### PERGUNTAS
[1] Na notícia sobre Ana Paula Tavares, enumere tudo aquilo de que, segundo a autora, ainda precisamos apesar da disponibilização de livros em formato digital.
[2] Repita textualmente o trecho da notícia sobre Ana Paula Tavares que começa em "A poetisa e" e termina em "essa mesma leitura.".
[3] Prossiga com a notícia sobre Ana Paula Tavares a partir do ponto em que ela termina.

### EXCERTO CITADO
★ ★ ★ ★ ★ ★ ★

A poetisa e histtoriadora angolana Ana Paula Tavares, anunciada na semana passada vencedora do Prémio Camões de Literatura, manifestou-se preocupada com a falta de circulação da literatura angolana e africana local e regionalmente.
“Nós não conhecemos os nossos escritores vizinhos congoleses, não conhecemos os nossos escritores vizinhos zambianos. E isso é pena, que o livro no continente não circule de maneira mais fácil. É pena que o livro se tenha transformado num objeto de luxo”, referiu a escritora, em entrevista à Rádio Nacional de Angola, na última sexta-feira.
A autora de 72 anos observou que, não obstante a disoponibilização de livros em formato digital, ainda precisamos do livro físico, de virar as folhas, de reflectir sobre a folha e de apreciar essa mesma leitura.
“Os nossos estudantes, os jovens dificilmente conseguem comprar um livro. Bom, a internet hoje, de certa maneira, torna as coisas mais fáceis, disponibilizando muitas vezes livros, mas não é a mesma coisa. Embora eu ache que ler é fundamental, qualquer que seja o suporte físico dessa leitura”.

A escritora lembrou que a ideia de angolanidade foi criada primeiro na literatura com aqueles então muito jovens da geração Cultura, da geração Mensagem, que muitos deles pagaram com a prisão essa afirmação literária das questões da identidade e da angolanidade.
“Não é uma coisa que tenha sido inventada por mim, mas eu penso que a literatura tem para Angola a capacidade de dizer as coisas muito antes que elas aconteçam”.

★ ★ ★ ★ ★ ★ ★

### LISTAGEM
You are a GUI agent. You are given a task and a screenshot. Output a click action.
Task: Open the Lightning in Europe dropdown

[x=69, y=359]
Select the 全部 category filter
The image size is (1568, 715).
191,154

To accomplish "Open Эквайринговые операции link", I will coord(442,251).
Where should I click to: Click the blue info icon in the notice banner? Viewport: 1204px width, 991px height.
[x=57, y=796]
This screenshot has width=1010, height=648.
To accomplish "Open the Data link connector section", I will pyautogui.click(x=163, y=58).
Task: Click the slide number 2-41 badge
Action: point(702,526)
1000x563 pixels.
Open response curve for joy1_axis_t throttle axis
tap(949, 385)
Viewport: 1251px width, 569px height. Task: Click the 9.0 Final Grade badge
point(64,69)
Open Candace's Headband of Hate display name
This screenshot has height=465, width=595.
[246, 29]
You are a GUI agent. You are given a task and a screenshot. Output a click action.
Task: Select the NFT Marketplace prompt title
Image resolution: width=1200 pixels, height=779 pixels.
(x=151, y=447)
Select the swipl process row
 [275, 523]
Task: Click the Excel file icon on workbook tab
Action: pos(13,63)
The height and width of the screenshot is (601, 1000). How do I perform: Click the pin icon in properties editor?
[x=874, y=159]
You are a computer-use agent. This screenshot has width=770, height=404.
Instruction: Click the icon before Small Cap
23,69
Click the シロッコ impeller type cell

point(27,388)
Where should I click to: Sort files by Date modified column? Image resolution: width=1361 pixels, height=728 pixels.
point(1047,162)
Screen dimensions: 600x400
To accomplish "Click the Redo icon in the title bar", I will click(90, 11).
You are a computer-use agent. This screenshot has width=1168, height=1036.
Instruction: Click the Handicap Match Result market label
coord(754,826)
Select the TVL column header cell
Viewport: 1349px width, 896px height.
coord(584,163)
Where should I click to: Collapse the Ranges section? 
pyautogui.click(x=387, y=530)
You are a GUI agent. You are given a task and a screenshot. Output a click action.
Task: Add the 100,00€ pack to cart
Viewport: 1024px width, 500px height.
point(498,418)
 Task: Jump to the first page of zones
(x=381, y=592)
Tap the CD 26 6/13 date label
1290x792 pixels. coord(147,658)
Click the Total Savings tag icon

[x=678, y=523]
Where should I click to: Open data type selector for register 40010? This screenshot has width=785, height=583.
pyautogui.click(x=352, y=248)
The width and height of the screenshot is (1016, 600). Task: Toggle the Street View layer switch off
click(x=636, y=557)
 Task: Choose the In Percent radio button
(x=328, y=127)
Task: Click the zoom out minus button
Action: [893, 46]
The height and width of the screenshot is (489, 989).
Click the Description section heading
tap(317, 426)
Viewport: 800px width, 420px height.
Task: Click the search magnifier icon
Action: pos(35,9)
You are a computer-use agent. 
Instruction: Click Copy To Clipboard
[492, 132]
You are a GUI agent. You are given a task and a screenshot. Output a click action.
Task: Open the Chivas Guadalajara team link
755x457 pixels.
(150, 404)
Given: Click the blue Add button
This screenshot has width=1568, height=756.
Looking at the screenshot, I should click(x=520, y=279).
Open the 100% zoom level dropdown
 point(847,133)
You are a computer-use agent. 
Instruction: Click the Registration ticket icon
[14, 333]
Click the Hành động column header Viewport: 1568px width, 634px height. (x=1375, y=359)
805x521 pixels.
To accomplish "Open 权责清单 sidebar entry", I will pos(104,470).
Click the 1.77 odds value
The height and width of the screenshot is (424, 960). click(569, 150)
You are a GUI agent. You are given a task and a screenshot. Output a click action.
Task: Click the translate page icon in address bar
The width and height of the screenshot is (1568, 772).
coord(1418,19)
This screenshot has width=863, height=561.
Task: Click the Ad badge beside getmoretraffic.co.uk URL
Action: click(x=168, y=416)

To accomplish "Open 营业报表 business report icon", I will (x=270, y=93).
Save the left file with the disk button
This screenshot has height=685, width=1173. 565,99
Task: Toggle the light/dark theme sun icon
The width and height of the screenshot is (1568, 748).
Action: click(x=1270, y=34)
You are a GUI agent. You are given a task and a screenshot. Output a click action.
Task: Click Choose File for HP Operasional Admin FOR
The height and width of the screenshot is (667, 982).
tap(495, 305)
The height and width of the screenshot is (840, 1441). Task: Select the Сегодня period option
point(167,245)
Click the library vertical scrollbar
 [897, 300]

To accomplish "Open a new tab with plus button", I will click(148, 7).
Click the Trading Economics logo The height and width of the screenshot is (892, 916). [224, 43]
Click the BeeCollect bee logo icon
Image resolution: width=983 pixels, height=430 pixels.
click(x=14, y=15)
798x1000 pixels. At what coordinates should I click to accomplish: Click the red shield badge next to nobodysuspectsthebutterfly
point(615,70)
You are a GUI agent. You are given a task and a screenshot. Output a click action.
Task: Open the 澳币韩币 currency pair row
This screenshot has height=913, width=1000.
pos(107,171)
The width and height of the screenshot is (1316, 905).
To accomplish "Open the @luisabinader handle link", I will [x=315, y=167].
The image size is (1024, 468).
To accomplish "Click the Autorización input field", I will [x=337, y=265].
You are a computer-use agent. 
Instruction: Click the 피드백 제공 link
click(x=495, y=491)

★ ★ ★ ★ ★ ★ ★

### RESPOSTAS
[1]
- o livro físico
- virar as folhas
- reflectir sobre a folha
- apreciar essa mesma leitura

[2]
A poetisa e histtoriadora angolana Ana Paula Tavares, anunciada na semana passada vencedora do Prémio Camões de Literatura, manifestou-se preocupada com a falta de circulação da literatura angolana e africana local e regionalmente.
“Nós não conhecemos os nossos escritores vizinhos congoleses, não conhecemos os nossos escritores vizinhos zambianos. E isso é pena, que o livro no continente não circule de maneira mais fácil. É pena que o livro se tenha transformado num objeto de luxo”, referiu a escritora, em entrevista à Rádio Nacional de Angola, na última sexta-feira.
A autora de 72 anos observou que, não obstante a disoponibilização de livros em formato digital, ainda precisamos do livro físico, de virar as folhas, de reflectir sobre a folha e de apreciar essa mesma leitura.

[3]
Cultura não está em crise
Ana Paula Tavares sublinha, entretanto, que o percurso da literatura angolana ao longo destes 50 anos não a desponta. Ademais, para ela, o universo cultural angolano não está em crise, não está parado. Há um cinema novo a aparecer, há uma literatura nova a aparecer.
“Há muito boas surpresas que foram surgindo ao longo destes 50 anos. No romance, na poesia, nós olhamos e encontramos vozes muito firmes, muito conseguidas a dizer coisas novas. E eu fico muito contente porque há outras áreas culturais onde também os jovens têm uma palavra a dizer na música, na dança, noutras instâncias”, considera, apesar de ter consciência dos problemas que existem ao nível do ensino, das dificuldades da escrita e da leitura como um impedimento para que novas correntes possam surgir na literatura.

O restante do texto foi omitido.